A Fast Way to Save Pandas DataFrames to PostgreSQL
I found Pandas’ built-in DataFrame.to_sql()
too slow for my use case, so here’s a faster way to load a DataFrame to a PostgreSQL database using the COPY
command.
from io import StringIO
from pandas import DataFrame
from config import postgresql_engine
def save_dataframe_to_postgres(dataframe: DataFrame, table_name: str):
"""Saves DataFrame to Postgres, overwriting the existing table."""
dataframe = dataframe.reset_index() # This turns the index into a normal column
# Create empty table (drops it before if it exists)
dataframe[0:0].to_sql(table_name, con=postgresql_engine, if_exists='replace')
# Save the CSV to a string
f = StringIO()
dataframe.to_csv(f, header=False, index=False)
f.seek(0)
# This next step uses psycopg's copy function, won't work with other engines
fmt = """COPY "{}" ({}) FROM STDIN WITH (FORMAT CSV, HEADER FALSE)"""
fields = ', '.join('"{}"'.format(x) for x in dataframe.columns)
query = fmt.format(table_name, fields)
connection = postgresql_engine.raw_connection()
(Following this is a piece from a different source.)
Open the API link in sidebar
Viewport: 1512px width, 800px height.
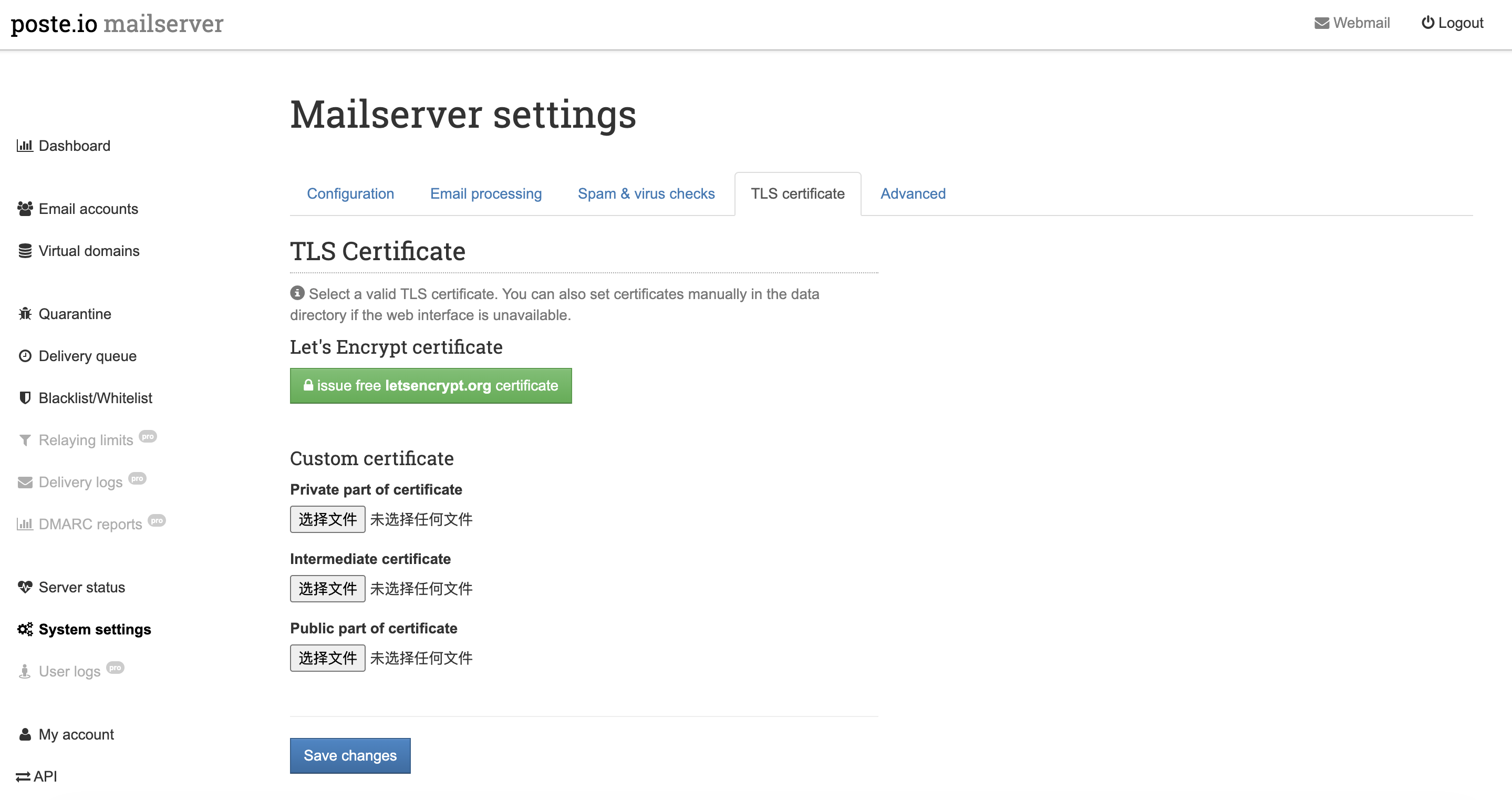(36, 776)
with connection.cursor() as cursor:
cursor.copy_expert(query, f)
connection.commit()
There are some tradeoffs. The DF has to fit in memory and it relies on psycopg copy, it won’t work with other connectors or DBs. It might be optimized further by splitting the data in chunks and saving in parallell, but this was good enough for my needs.